みんなのケータイ

 毎年この時期の恒例行事と言えば、スペインで開催されるMobile World Congress(MWC)だ。今年は「取材テーマが見つからないかも」とかなり不安な気持ちで渡欧したが、フタを開けてみれば、VRや各社のフラグシップスマホも面白いモノばかりが揃い、かなり盛り上がったように思える。世間的には「ジャーナリスト」という肩書きで、10年近くバルセロナに通っているが、ここ数年でも、トップクラスの面白さだったのではないか。

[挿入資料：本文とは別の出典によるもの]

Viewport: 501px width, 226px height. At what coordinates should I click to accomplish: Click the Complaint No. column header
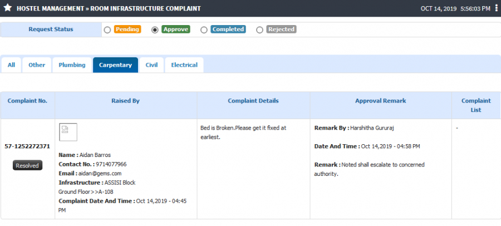[27, 101]
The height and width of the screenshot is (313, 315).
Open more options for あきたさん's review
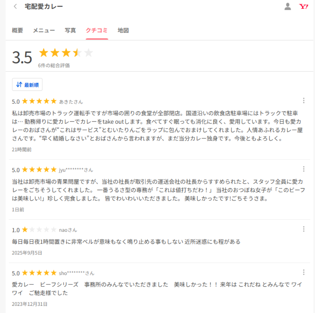coord(304,101)
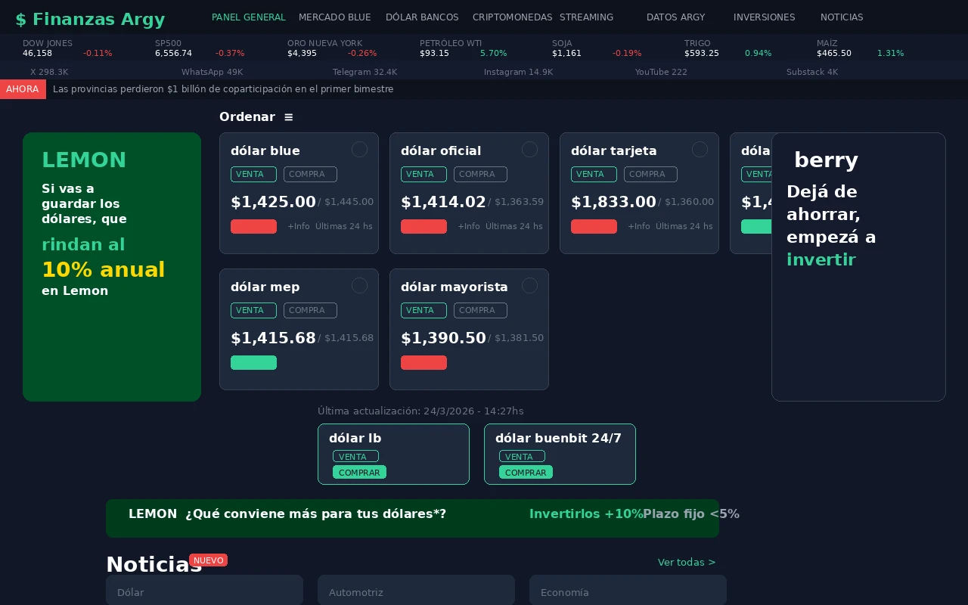
Task: Click the Finanzas Argy logo
Action: pyautogui.click(x=90, y=20)
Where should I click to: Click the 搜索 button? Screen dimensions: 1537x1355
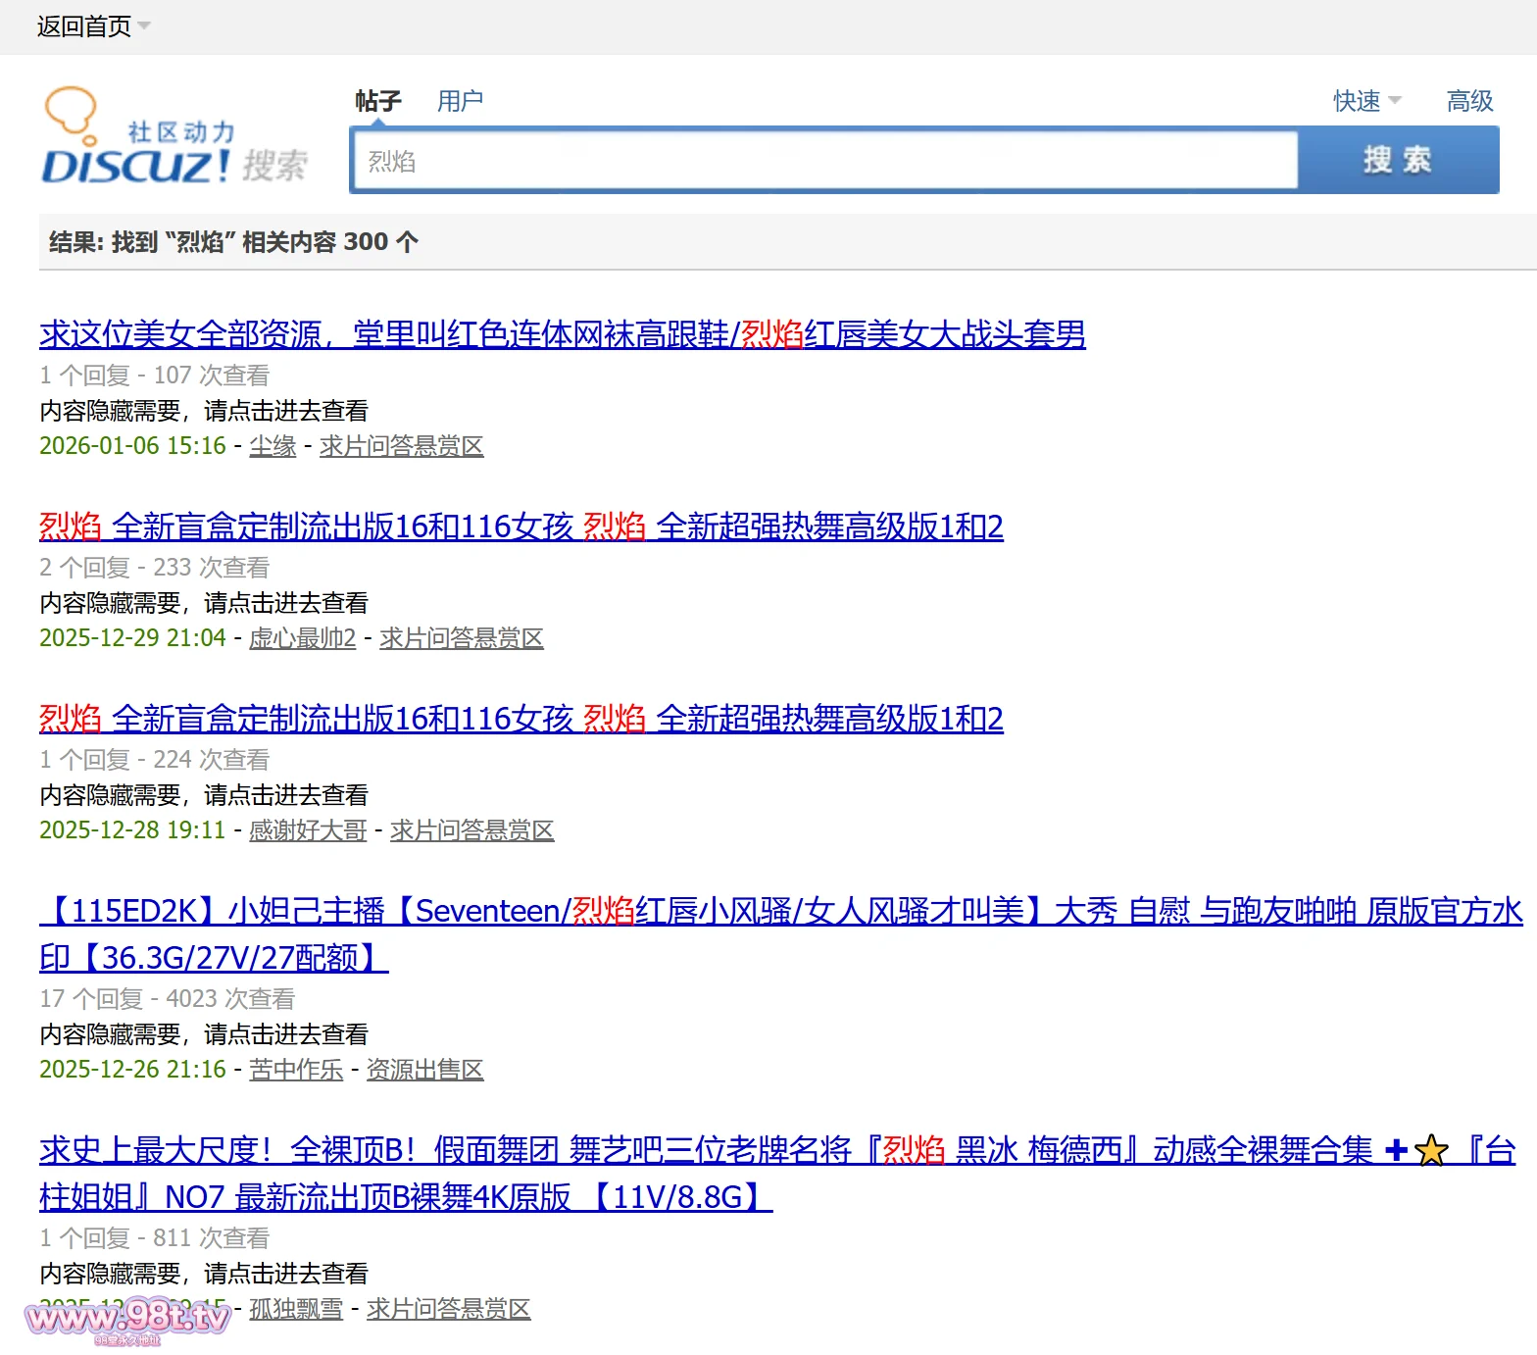click(1398, 160)

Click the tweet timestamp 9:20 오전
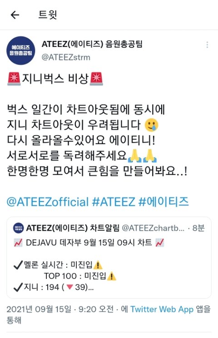pos(96,309)
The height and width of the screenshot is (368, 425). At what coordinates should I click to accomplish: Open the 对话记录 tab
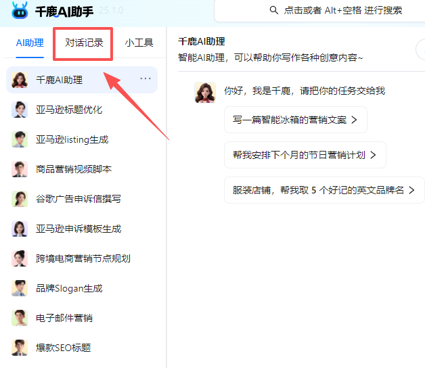(84, 43)
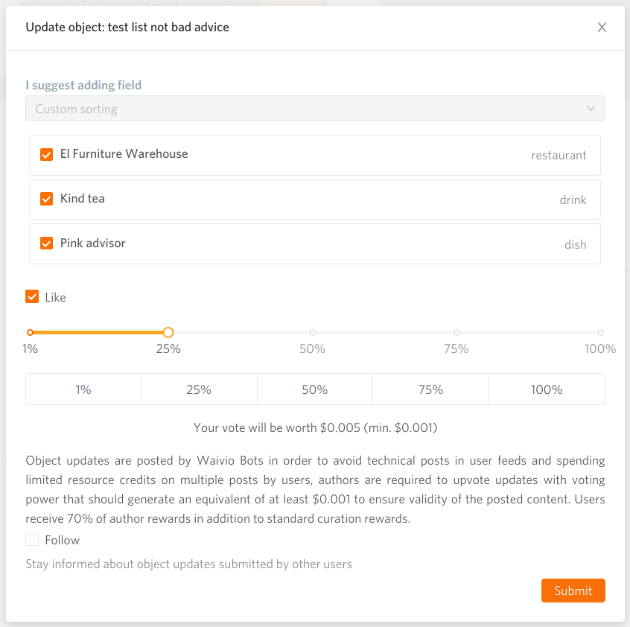Set slider to the 75% mark
This screenshot has height=627, width=630.
[456, 333]
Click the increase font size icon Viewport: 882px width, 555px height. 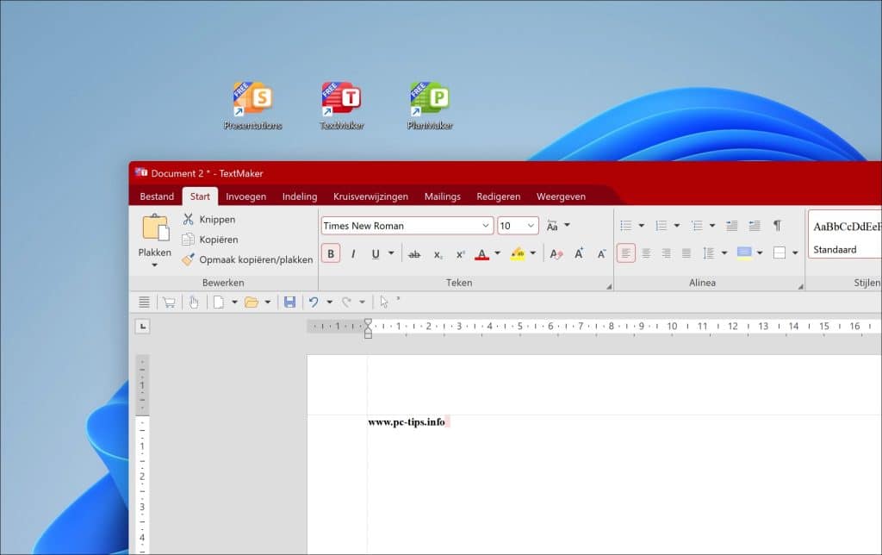coord(579,254)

 滞在中は、日本の読者の皆さんが興味を抱いてくれるような各社の新製品発表ネタを速報的にアップしてきたが、今後は5GやIoTなど、今後の業界動向がわかるようなネタを記事化していきたい。このあたりは、現地に実際に足を運んで、関係者に取材しないとわからないことが多い。結構、難しい話も多いので、速報的に記事を書くより、自分なりに咀嚼して、確認作業もした上で記事を書いたほうが良かったりするのだ。

 MWCの取材をする上で重要なのが「いかに会場で関係者に会うか」という点に尽きる。正式にアポを取り、インタビュー取材をお願いするのもさることながら、会場内にはキーマンがふらっと歩いている事が多く、見かけたらすぐに声をかけ、「あ、お久しぶりですね」と挨拶を交わしつつ、立ち話で重要なことを聞き出したりするのが楽しいのだ。

 「そんなの、日本でもできるのでは」と思われがちだが、MWCは世界中の業界関係者が集うイベントだ。そのため、ここ数年、カンザスシティに行ってしまった人や、昔、国内キャリアやプラットフォームの立ち上げをしていたにもかかわらず、世界最大のSNSの会社に就職して、シリコンバレーに行った人などに再会するには最適な場所だったりするのだ。

 巨大なMWC会場で役に立つのが、ライター陣でやりとりしているFacebookメッセンジャーだ。「あそこのブースに誰々が誰と一緒に居た」という状況はすぐに共有されている。その情報をキャッチし、ダッシュでその場に行き、写真を撮りつつ、話を聞くということを何度かやっていた。実際、MWC会場では、センテンススプリングに負けないくらいの地をはうような取材をしていたように思える。

 今回の取材では、1月のCES取材時に入手したグーグルのMVNOサービス「Project Fi」のデータ専用SIMカードをSIMフリーのiPhone 6sに挿入して使っていた。公式サイトには「海外では3G接続」とあるが、乗り継ぎ地のドイツ、取材先のスペイン共にLTEで接続できて快適だった。

 請求サイトを見てみると、滞在中にスペインで699MB、ドイツで111MBを使っており、8ドル10セントの請求が来ている。Project Fiは基本料金が月額20ドル必要だが、データ通信料金は1GBで10ドルという設定になっている。使った分だけ支払うということで、合計8ドル程度で済んでしまった。ただし、なぜか3日分の請求がまだ来ていないのだが、おそらく1カ月後に数ドル程度を追加で請求されそうだ。

 ちなみに、パソコンでのネット接続は、ビジョンが提供するグローバルWi-FiのモバイルWi-Fiルーター、大容量タイプを借りていった。ホテルの無料Wi-Fiもあるのだが、セキュリティ上、不安な事も多いため、信頼度の高いモバイルWi-Fiルーターでメールや原稿のやりとりをしたのだった。

 例年、スペインに行ったときは、プリペイドSIMカードの調達から旅がスタートするのだが、今年はProject FiとモバイルWi-Fiルーターがあったので、SIMカードを1枚も買わずに済んでしまった。